**What is required:** Give back exactly the lines of the material below, starting with the line with "You are a computer-use" and going on through the line with "Instruction: Click the".

**Information:**
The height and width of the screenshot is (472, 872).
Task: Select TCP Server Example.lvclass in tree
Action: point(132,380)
* * *
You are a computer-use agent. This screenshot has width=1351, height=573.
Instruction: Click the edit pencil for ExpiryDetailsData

**Response below:**
You are a computer-use agent. This screenshot has width=1351, height=573.
Instruction: Click the edit pencil for ExpiryDetailsData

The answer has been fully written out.